Depth-Anything
Depth-Anything copied to clipboard
RGBD Model
Hi, this is a very useful model, although becuase it uses dinov2 as an encoder, can we make it multi task model by adding a semantic segmentation head as well? If anyone has tried it out or even independently tried adding a decoder to dinov2 encoder and trained for semantic segmentation, I am all ears!
The Depth-Anything structure is based off of the 'DPT' structure from an earlier paper (MiDaS), and in that paper they mention that a DPT model can be converted from a depth estimator to semantic segmentation just by swapping out the 'head' component (see section A of the appendix on page 11 of the paper).
In the Depth-Anything implementation, this would correspond to replacing the last 3 lines with something like:
out = self.scratch.output_conv(path_1)
out = F.interpolate(out, (int(patch_h * 14), int(patch_w * 14)), mode="bilinear", align_corners=True)

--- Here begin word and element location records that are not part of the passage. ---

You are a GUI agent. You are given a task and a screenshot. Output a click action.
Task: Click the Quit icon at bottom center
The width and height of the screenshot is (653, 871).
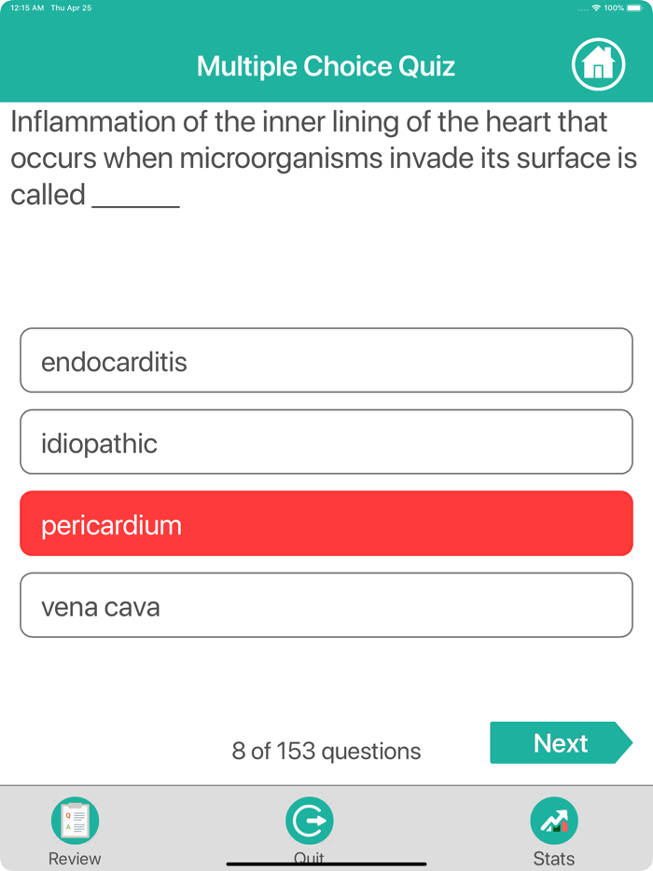[x=309, y=820]
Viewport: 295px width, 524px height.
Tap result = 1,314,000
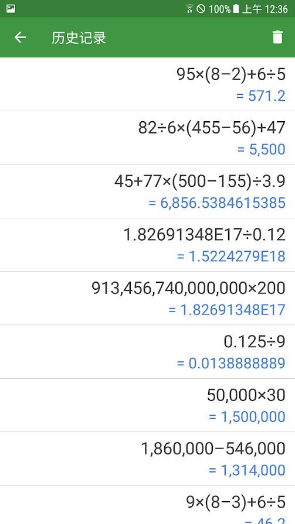pyautogui.click(x=247, y=470)
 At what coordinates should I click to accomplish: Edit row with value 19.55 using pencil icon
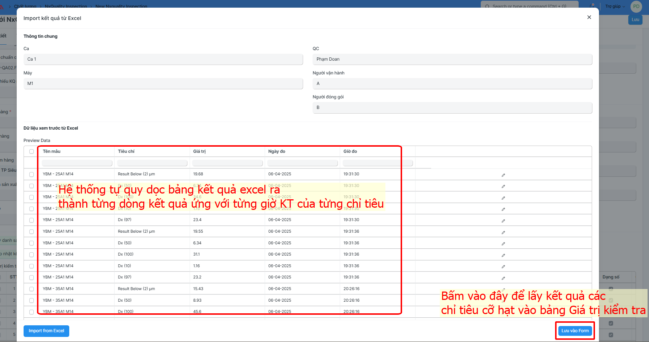click(x=503, y=232)
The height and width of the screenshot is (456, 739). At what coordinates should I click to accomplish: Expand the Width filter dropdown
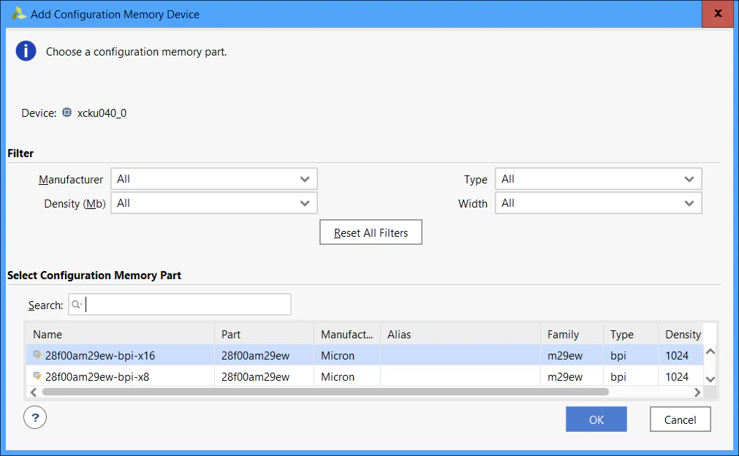tap(598, 203)
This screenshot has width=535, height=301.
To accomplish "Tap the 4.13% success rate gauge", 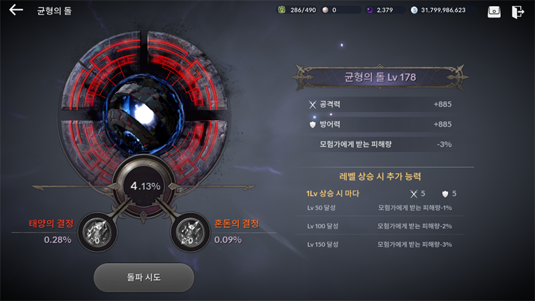I will coord(145,186).
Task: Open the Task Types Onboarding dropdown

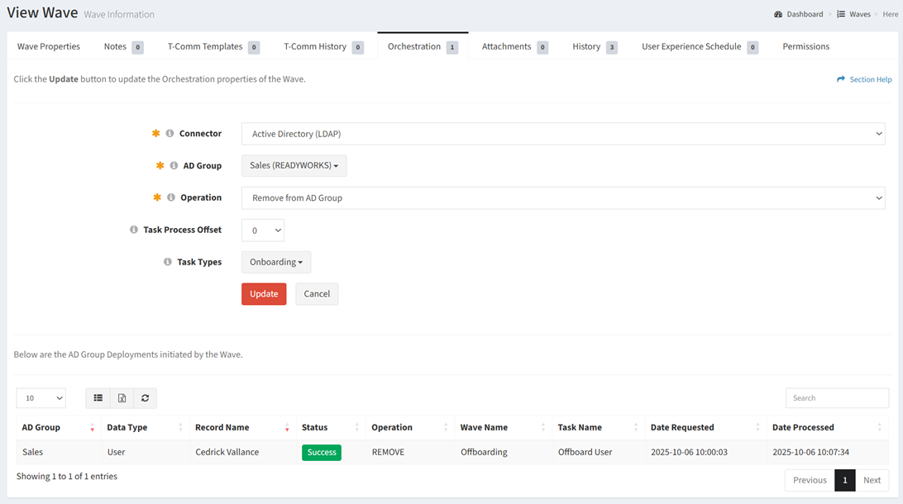Action: pos(276,263)
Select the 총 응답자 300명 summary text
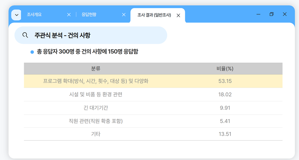The image size is (299, 160). [x=87, y=52]
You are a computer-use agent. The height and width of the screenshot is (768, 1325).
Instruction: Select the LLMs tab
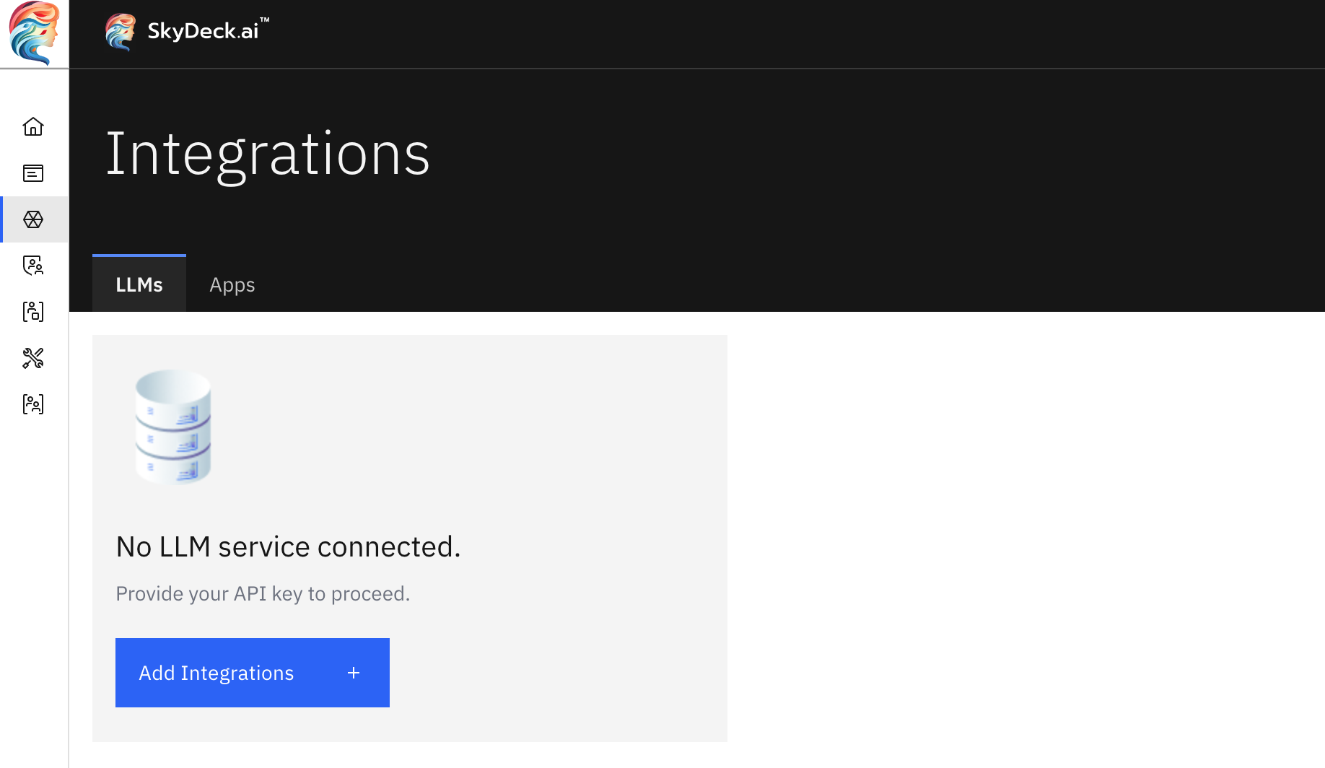(x=139, y=284)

Where the self.scratch.output_conv
piece would be given by the 'semantic segmentation head' structure defined in the DPT paper. Interestingly, this is actually already sort of in the Depth-Anything implementation. It gets initialized if the nclass
setting is >1 when the model is created. However, the forward function doesn't switch to using this alternate head currently and (as far as I'm aware) there aren't any weights for this included in the pre-trained model either. So it would require some (minor) code changes + additional training to support the segmentation capability.
I haven't tried any of this myself though, so I'm not sure if it would work any better than how segmentation was implemented on the dinov2 repo, but it's a neat (and in some ways simpler) alternative approach.